Qualitative Semiotics for CX

Summer 2020

We’re fascinated by the potential of qualitative semiotics, and Chris Barnham’s article does a really good job of explaining what it is, how it works, and how you can use it to explore the way consumers build their images of brands. In this short article, I want to look at how that same approach might be used when thinking about the way meaning is created in the customer experience.

“Man lives in a world of meaning”

George Herbert Mead

A world of meaning

Semiotics is a tool you can use with customer insight to help you interpret why customers are thinking and feeling the way they do, and therefore to help you design experiences that work better for everyone. We live in a world of meaning, and I’ll argue that we have to understand how that meaning is created and communicated in order to design effectively.

Semiotics is often taken to be something that is focused on consumer markets, particularly FMCG, but actually it’s important in business to business markets as well, and in the public sector. Semiotics comes into play whenever we’re trying to understand how meaning is communicated.

Semiotics, from my perspective, is about studying how we communicate meaning to each other, and "meaning" is the crucial word. It's a word that’s central to culture, to design thinking, storytelling, and customer experience. Semiotics helps you understand meaning.

Meaning in Customer Experience

What has all this got to do with customers?

It's a skeleton key that unlocks a whole load of other aspects of the customer experience that can otherwise seem quite mysterious. Let's start with our most used quote:

“Perception is reality” - Tom Peters

Taking a semiotic approach to the customer experience makes this hard-won truism immediately obvious. Reality, for the customer, is their interpretation of what they see, the meaning they derive from it. Another way of thinking about it might be “reality is perception” – all any of us knows about the world around us is based on the work our brains do to extract meaning from the signals pouring in through our senses.

Semiotics also helps to explain the idea of the "total customer experience", and why small details can have such a profound effect on the emotional experience for the customer. When you understand that every little clue in the environment, every choice of word, or image, or typeface, conveys meaning, then it begins to make a lot more sense why process maps have so little to do with what customers actually experience.

Using Semiotics in Customer Experience

With so much to consider, where do you start? The most important point is that what you say, and even what you intend, is only part of what influences how the customer feels about you. There are thousands of small moments in your relationship with customers that should be examined with this meaning-making lens to see how they might be working from the other side.

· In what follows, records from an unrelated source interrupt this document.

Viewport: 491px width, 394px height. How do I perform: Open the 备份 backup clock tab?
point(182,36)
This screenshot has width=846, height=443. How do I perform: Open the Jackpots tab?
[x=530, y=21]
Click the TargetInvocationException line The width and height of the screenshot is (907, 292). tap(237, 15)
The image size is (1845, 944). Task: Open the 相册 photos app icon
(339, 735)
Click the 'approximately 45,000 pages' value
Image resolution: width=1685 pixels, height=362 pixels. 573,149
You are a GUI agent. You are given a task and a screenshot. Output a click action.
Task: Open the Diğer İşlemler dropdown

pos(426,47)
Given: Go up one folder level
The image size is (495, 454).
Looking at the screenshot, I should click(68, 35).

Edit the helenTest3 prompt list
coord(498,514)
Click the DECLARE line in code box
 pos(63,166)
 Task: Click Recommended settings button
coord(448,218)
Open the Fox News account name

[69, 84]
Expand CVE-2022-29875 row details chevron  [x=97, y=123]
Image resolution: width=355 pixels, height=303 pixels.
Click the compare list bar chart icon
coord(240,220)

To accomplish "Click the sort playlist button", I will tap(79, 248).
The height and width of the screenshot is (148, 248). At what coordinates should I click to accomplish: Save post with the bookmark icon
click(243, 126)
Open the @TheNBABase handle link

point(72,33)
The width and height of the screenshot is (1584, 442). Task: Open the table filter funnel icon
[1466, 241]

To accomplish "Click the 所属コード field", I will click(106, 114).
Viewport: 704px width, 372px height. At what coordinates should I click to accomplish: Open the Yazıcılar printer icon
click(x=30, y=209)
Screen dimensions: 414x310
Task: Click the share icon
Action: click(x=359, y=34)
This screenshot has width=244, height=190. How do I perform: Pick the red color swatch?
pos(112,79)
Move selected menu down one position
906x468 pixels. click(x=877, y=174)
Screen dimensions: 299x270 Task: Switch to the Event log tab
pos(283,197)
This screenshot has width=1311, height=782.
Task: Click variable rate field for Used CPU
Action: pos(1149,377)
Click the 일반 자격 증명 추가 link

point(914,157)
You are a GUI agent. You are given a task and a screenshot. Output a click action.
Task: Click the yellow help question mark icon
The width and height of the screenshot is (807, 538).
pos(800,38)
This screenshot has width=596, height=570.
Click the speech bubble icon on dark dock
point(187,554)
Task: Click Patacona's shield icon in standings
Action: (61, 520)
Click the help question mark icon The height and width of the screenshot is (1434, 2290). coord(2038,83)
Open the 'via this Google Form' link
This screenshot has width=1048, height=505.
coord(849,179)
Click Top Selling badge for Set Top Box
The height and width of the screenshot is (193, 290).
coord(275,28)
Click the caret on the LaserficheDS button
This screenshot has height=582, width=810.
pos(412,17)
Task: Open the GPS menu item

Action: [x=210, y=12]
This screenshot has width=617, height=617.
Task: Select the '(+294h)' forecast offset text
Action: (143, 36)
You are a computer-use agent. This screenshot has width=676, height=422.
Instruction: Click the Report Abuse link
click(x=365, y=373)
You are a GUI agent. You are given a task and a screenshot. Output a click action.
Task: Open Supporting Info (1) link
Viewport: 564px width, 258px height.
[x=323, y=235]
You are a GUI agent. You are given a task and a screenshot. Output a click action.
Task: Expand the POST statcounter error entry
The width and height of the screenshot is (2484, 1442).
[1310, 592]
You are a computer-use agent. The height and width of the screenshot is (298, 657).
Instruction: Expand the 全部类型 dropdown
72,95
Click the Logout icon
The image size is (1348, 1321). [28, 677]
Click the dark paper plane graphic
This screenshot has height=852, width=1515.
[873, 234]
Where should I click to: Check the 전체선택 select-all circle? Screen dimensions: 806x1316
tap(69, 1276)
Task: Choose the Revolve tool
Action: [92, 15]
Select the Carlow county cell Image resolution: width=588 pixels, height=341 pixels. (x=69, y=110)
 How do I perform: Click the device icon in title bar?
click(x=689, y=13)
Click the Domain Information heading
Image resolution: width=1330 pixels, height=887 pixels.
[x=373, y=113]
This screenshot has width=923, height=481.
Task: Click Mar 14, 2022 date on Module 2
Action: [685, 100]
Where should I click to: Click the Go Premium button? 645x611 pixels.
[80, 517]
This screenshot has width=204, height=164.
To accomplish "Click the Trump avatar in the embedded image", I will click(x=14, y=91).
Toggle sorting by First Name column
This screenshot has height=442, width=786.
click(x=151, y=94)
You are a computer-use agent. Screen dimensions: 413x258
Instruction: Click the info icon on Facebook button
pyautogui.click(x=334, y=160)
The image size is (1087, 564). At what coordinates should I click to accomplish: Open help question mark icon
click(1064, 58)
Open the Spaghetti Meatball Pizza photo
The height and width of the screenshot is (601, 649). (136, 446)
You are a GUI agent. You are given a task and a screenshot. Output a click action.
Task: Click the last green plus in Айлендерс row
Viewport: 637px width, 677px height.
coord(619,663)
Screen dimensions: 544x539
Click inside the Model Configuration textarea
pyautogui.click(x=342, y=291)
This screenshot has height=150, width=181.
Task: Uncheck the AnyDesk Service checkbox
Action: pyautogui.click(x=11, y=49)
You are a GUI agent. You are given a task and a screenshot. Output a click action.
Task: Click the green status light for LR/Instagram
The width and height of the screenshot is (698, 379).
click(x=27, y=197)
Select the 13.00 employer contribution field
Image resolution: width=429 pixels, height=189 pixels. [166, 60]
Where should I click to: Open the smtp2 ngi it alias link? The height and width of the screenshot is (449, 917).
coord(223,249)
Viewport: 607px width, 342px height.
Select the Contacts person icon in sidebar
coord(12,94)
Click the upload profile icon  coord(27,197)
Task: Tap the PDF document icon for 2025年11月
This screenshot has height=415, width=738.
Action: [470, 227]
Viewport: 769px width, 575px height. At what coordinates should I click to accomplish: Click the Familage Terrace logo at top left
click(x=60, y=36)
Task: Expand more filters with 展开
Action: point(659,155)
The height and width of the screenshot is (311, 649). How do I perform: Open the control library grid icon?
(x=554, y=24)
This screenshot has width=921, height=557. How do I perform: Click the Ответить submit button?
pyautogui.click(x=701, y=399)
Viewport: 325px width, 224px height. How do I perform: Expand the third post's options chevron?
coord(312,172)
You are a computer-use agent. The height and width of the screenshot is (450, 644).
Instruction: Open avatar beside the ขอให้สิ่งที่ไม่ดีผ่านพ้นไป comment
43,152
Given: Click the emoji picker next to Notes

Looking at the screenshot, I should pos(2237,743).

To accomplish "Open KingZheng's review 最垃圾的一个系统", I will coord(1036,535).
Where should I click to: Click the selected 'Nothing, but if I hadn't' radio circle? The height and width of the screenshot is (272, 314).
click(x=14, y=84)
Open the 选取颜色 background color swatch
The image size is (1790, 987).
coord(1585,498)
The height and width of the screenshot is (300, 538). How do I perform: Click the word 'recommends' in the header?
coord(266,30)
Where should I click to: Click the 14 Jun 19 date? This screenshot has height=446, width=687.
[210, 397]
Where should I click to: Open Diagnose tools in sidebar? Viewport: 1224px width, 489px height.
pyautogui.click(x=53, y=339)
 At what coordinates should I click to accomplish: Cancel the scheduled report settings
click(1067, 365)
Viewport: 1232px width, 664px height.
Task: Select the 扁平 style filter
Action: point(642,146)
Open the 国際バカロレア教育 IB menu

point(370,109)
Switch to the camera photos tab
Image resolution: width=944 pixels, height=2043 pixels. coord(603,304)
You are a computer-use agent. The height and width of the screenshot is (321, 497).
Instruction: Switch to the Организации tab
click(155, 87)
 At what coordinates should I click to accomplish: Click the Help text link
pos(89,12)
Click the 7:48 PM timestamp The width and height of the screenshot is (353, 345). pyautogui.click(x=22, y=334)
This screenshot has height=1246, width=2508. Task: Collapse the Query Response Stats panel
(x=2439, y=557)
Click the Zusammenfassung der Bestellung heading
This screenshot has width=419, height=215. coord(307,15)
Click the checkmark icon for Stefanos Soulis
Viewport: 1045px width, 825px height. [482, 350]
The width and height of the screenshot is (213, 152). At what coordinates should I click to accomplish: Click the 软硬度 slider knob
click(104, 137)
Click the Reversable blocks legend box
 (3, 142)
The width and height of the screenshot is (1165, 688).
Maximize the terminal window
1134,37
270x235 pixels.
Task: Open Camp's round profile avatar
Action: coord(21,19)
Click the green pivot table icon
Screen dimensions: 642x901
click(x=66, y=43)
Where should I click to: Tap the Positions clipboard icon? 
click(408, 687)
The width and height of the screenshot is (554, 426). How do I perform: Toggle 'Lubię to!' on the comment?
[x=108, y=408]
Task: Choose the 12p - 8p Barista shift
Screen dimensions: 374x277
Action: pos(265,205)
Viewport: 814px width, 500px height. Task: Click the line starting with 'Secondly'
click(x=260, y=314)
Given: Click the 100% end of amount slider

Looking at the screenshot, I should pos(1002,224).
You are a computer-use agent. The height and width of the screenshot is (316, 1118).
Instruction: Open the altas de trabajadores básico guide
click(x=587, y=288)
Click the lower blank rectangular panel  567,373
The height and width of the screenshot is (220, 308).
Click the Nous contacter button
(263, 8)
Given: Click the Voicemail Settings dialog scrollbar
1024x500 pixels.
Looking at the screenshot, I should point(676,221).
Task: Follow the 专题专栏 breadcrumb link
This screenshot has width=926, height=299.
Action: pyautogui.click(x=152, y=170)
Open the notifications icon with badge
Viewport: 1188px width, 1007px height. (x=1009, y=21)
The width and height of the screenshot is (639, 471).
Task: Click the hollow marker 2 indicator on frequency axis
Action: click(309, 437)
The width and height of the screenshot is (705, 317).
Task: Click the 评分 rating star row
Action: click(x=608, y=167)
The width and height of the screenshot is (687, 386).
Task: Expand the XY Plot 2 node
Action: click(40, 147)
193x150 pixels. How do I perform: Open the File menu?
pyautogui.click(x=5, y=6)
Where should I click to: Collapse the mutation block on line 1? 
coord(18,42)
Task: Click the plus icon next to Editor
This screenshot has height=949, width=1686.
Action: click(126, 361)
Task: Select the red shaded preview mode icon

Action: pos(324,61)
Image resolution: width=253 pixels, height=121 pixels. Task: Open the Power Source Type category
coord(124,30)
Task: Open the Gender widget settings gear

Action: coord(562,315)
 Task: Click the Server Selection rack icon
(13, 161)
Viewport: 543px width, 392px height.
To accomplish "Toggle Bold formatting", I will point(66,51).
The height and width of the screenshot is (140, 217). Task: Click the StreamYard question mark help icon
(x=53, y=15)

In order to get all the details right, you need to put together a clear sense of the experiences you want to create with an understanding of customers that will help you to know how to do it. It's something that is at the heart of "design thinking”, and I think taking a semiotic view of the customer experience goes hand in hand with good service design thinking.

One famous piece of research, described in Gerald Zaltman’s book “How Customers Think”, found that removing the clock from a waiting room wall made a big difference to customer satisfaction with the waiting time, because it took away a subconscious cue that was making customers feel that the wait time was longer than it really was.

This is a great example of something which customers would never ask for. So how do you spot things like this? Well the first step is to go to where the experience is happening, and you might happen to think of it. But more systematically, the answer is to analyse the environment with a semiotic eye.

What signs are operating here? What concepts may those signs trigger? What potential layers of meaning do they have?

You need to talk to customers to understand this, but talking to them isn’t enough. If customer insight, particularly qualitative insight, is going to be of any value at all we have to do this type of interpretation, and it’s helpful to work within a framework to give us structure (what Wendy Gordon calls “mindframes”). 

To get communication and customer experiences to work as well as possible, you need to understand the meaning that is currently being created for customers, and how and why that's happening.

By analysing meaning, qualitative semiotics can help you understand and improve the customer experience.